:: Assigned task 1 ::
In the article on Saint Bella's business growth, what four things has Saint Bella continued to do instead of investing heavily in marketing expenses?
:: Assigned task 2 ::
Could you extend the article on Saint Bella's business growth, picking up right after its final sentence?

:: Text for analysis ::
Why can Saint Bella achieve rapid business growth with a relatively low sales ratio?

Official information shows that in addition to relying on word-of-mouth marketing, the Saint Bella Group mainly promotes its services and products through online marketing, including shopping information platforms, social media platforms, and e-commerce platforms. Saint Bella Group has successfully held "Pregnancy Museum" exhibitions in several cities in China; collaborated with Tesla to launch a short-term project "Pregnant Moms Travel, Stop with a Wave" in multiple cities in China, providing free transportation services for pregnant women. Saint Bella has also collaborated with UCCA Ullens Center for Contemporary Art to customize armpit swim rings for newborns, aiming to address safety issues that traditional neck rings may pose during swimming, making newborn swimming more comfortable and safe.

According to Zhītōng Finance and Economics App, by studying user psychology, capturing user needs, and using diversified marketing promotion methods, the Saint Bella brand has enhanced its brand awareness and image, gaining corresponding brand value. Despite the increasing expenses that have put pressure on profits, Saint Bella has improved its profit quality significantly due to the rapid expansion of its business scale, structural improvements, and cost control. Therefore, unlike its industry peers, Saint Bella has not heavily invested in marketing expenses but has continued to optimize hardware, enhance personnel training, deepen standardized construction, and focus on technological research and development.

In 2023, Saint Bella Group's comprehensive gross profit margin increased to 36.5%, a year-on-year increase of 6.6%; during the same period, the net cash flow from operating activities reached 56.703 million yuan, a new high in nearly three years. The gross profit margin of the group's postpartum center business in 2023 reached 34.1%, an increase of 5.4 percentage points year-on-year, compared to Aidi Palace's 21.8% gross profit margin during the same period, exceeding by 12.3 percentage points Obviously, the expensive investment in standardization used by Saint Bella in the early stage is gradually showing results, and may exhibit diminishing marginal returns in the future.

In addition, Saint Bella Group is actively exploring the second growth curve. According to data from iResearch, in recent years, the proportion of mothers aged 80s to 95s with children aged 0-3 who choose postpartum care centers during the confinement period has reached 18.3%, which is on par with the proportion choosing postpartum nanny home services. Against this backdrop, Saint Bella Group aims to optimize profitability by investing, acquiring, adding new business lines, and leveraging synergies with postpartum care services.

(Records excerpted from a collection)

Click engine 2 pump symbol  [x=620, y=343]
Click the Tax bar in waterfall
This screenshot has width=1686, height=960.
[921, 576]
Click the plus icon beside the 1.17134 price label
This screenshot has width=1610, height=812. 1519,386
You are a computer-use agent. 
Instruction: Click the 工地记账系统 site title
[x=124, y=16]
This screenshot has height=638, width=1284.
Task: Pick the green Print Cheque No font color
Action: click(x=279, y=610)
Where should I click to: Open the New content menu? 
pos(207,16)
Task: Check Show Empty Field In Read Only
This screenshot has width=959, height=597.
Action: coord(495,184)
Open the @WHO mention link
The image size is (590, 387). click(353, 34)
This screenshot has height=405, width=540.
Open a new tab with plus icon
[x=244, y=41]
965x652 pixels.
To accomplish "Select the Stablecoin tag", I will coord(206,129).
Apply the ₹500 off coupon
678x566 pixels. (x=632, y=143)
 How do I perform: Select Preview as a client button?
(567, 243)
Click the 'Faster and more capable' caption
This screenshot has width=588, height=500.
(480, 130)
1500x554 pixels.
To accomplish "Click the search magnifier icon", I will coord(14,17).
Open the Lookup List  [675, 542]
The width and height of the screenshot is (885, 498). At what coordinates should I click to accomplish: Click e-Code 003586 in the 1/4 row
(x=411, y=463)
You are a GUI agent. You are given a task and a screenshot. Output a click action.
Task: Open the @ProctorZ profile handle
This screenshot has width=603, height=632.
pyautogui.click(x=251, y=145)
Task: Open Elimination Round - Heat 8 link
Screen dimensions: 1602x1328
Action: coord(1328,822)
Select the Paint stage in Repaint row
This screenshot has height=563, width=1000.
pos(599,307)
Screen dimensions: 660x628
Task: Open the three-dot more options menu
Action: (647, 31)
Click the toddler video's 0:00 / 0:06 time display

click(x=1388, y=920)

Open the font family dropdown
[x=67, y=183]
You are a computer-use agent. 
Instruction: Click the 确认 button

:: Written response 1 ::
- Optimize hardware
- Enhance personnel training
- Deepen standardized construction
- Focus on technological research and development

:: Written response 2 ::
In 2021, Saint Bella Group strategically acquired Guanghetang to enter the women's health functional food business. In addition to selling its products in self-operated online stores on e-commerce platforms, it has also begun exploring cross-selling in the group's postpartum care centers and through its own online channels. In 2023, Saint Bella Group's women's health functional food business achieved revenue of 70.954 million yuan, a year-on-year increase of 68.1%; the gross profit margin reached 63.3%, an increase of 19.6 percentage points year-on-year. In the future, this business segment may have higher growth potential, bringing higher gross profit and performance growth to Saint Bella Group.

According to a Frost & Sullivan report, the mainland Chinese women's health food market has vast growth potential. The market size increased from 40.4 billion yuan in 2018 to 70.8 billion yuan in 2023, with a compound annual growth rate of 11.9%. The expected market size will increase to 177.1 billion yuan by 2030, with a compound annual growth rate of 13.5% from 2024 to 2030.

It is reported that Saint Bella Group has also launched the YuJia home care service, invested in Hangzhou Meihua Hospital, the lifestyle magazine Robb Report Hong Kong, etc., to empower its main business of creating a family care ecosystem.

Is Saint Bella really losing money?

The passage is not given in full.